## Quoted passage:
══════════

IJM Group

IJM reports 12.9% net profit growth in Q3 FY2025, construction to continue positive momentum

IJM reports 12.9% net profit growth in Q3 FY2025, construction to continue positive momentum

IJM releases Financial Results for Quarter Ended 31 December 2024

 

Key figures

(in RM’000)

Q3 FY2025

Q3 FY2024

Change

Revenue

1,539,827

1,475,382

4.4%

Profit before tax (PBT)

228,348

226,233

0.9%

Profit after tax & Minority Interest (PATMI)

113,335

100,429

12.9%

Basic earnings per share (sen)

3.23

2.86

12.9%

 

Key highlights:

  • Q3 FY2025 revenue increased by 4.4% to RM1.5 billion with profit before tax (PBT) rising 0.9% to RM228.3 million and PATMI increasing 12.9% to RM113.3 million
  • Positive revenue outlook supported by outstanding Construction order book of RM6.0 billion, comprising accelerated turnaround industrial building projects, unbilled Property sales of RM1.6 billion, and strong balance orders from the Industry division
  • Construction order book includes two recently secured contracts with a combined value of RM543.5 million – a logistics hub in Shah Alam (November 2024) and a data centre facility in Iskandar Puteri, Johor (February 2025)

══════════

## Source data:
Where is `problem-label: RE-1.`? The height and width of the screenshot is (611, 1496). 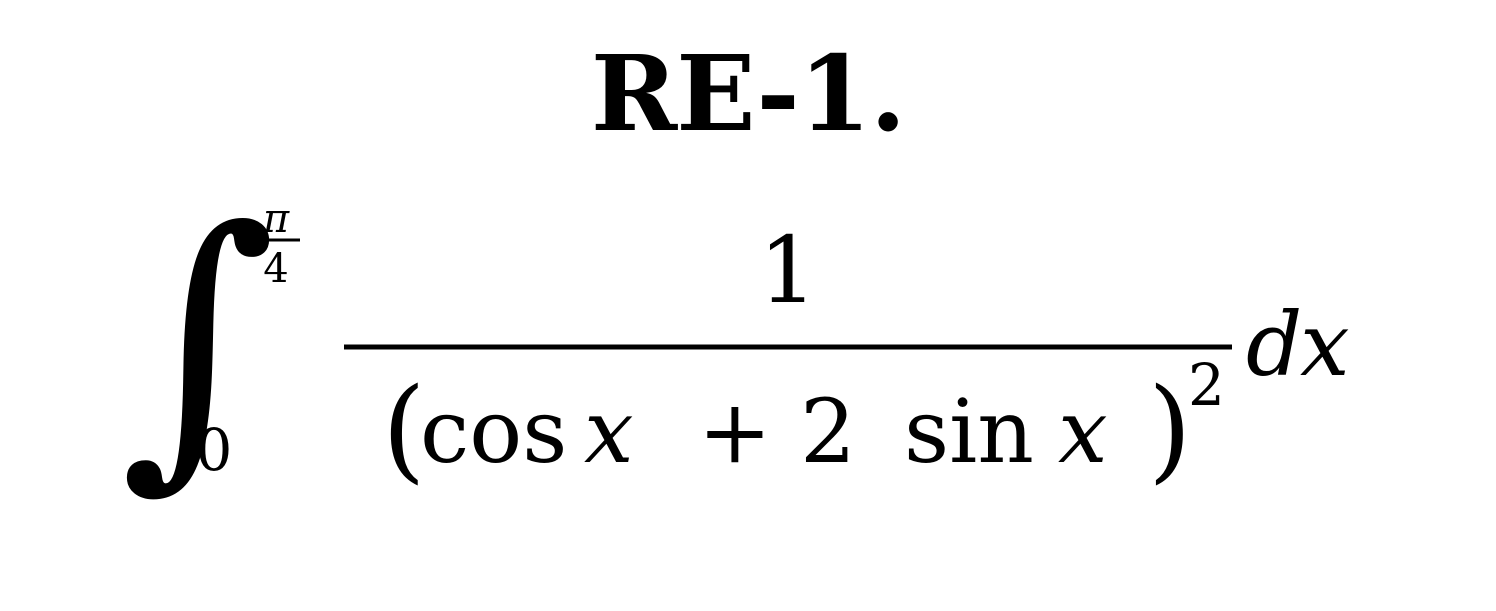 problem-label: RE-1. is located at coordinates (748, 94).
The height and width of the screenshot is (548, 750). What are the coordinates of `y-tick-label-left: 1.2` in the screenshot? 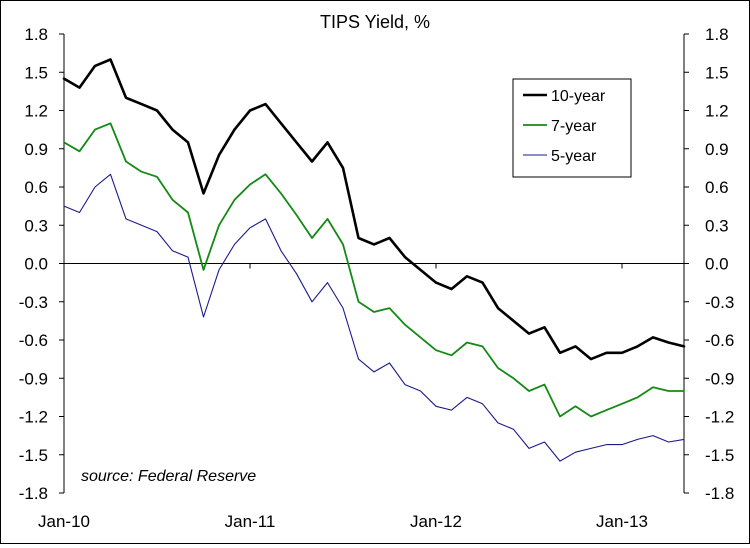 It's located at (36, 112).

══════════

## Task details:
Please list every measure named in the key figures table of the IJM results release. Nothing in the lines is needed for what comes next.

## Response below:
- Revenue
- Profit before tax (PBT)
- Profit after tax & Minority Interest (PATMI)
- Basic earnings per share (sen)